Before: In bringing up the topic of religion, the question of identity is often alongside it; religion (or lack thereof) is integral to most people's identities. Japan's Nichiren school of Buddhism is a cultivated and peculiar community that retains an equally peculiar identity that formed eight centuries ago. Unlike most other schools of Buddhism, this school seems very out of place from an outsider's perspective. Nichiren is a militant school of Buddhism; Nichiren is an exclusive, single-minded, and sectarian school of Buddhism; Nichiren Buddhism is borderline eschatological in its interpretation of the Latter Day of the Law. The experiences of the early Nichiren school (as well as the text of the Lotus Sutra itself) have shaped the identity that sprouted around the sect. This same cultivated identity has remained and developed further within the school and its offspring since the lifetime of Nichiren Daishonin himself. This has stuck around to the modern day with the educational reform organization turned religious school known as Soka Gakkai, the Society for the Creation of Value. Soka Gakkai draws on these experiences of early Nichiren as well as its own experiences during its early years.
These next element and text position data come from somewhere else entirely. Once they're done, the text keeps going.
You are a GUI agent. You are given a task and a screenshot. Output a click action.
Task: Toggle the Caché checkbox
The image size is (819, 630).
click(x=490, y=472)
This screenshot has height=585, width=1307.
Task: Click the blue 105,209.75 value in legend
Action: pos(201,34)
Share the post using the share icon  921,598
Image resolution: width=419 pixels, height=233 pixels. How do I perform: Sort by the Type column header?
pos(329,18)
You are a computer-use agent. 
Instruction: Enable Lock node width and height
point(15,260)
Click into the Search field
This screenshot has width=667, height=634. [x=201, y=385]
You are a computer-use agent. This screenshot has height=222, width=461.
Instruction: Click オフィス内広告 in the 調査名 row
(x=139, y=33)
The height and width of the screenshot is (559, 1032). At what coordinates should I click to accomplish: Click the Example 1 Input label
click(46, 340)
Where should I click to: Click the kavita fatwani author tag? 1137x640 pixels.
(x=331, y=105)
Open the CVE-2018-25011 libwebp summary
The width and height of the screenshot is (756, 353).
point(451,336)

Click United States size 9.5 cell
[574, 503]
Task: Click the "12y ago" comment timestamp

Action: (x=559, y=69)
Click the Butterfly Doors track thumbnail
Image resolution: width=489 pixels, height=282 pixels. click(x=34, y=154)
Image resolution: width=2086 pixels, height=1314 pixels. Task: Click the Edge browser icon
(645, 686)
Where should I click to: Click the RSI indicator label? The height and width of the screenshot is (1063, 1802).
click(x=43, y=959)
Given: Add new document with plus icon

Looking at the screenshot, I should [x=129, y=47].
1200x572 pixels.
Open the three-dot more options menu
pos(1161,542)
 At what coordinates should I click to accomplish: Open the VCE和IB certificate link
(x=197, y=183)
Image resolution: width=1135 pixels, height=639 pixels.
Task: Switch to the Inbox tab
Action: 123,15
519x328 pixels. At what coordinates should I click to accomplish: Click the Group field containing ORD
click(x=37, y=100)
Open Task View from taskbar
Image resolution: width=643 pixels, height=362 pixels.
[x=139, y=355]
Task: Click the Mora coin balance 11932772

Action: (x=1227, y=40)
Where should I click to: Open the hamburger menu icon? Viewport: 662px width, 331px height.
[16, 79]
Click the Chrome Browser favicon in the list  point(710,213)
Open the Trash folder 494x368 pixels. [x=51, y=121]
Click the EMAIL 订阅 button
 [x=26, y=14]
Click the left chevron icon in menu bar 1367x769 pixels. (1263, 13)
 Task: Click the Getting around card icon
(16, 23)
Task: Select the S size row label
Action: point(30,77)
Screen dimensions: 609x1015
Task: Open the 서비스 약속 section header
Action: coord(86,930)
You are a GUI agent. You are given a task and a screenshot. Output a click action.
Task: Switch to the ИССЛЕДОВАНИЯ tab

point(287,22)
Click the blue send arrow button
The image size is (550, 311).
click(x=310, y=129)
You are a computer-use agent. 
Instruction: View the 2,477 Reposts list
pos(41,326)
Nichiren Buddhism’s early identity is informed by a textual analysis and interpretation of the Lotus Sutra as well as the experiences of persecution (real, imagined, as well as prophesied), and a self-induced exclusivity; these experiences are echoed in the organization, lives, and interpretations that make up modern day Nichiren’s identity.
After: In bringing up the topic of religion, the question of identity is often alongside it; religion (or lack thereof) is integral to most people's identities. Japan's Nichiren school of Buddhism is a cultivated and peculiar community that retains an equally peculiar identity that formed eight centuries ago. Unlike most other schools of Buddhism, this school seems very out of place from an outsider's perspective. Nichiren is a militant school of Buddhism; Nichiren is an exclusive, single-minded, and sectarian school of Buddhism; Nichiren Buddhism is borderline eschatological in its interpretation of the Latter Day of the Law. The early Nichiren school and its experiences -- as well as Nichiren Daishonin's interpretations of the Lotus Sutra -- have shaped the school's development and the cultivation of its identity. This identity that cropped up around the lay and monastic followers of Nichiren Daishonin have continued to be cultivated through the centuries. This has stuck around to the modern day with the educational reform organization turned religious school known as Soka Gakkai, the Society for the Creation of Value. Soka Gakkai draws on these experiences of early Nichiren as well as its own experiences during its early years. Nichiren Buddhism’s early identity is informed by a textual analysis and interpretation of the Lotus Sutra as well as the experiences of persecution (real, imagined, as well as prophesied), and a self-induced exclusivity; these experiences are echoed in the organization, lives, and interpretations that make up modern day Nichiren’s identity.
I feel like the earlier parts of the paragraph benefit from changes but I feel pretty solid in regards to the later parts of the paragraph, myself.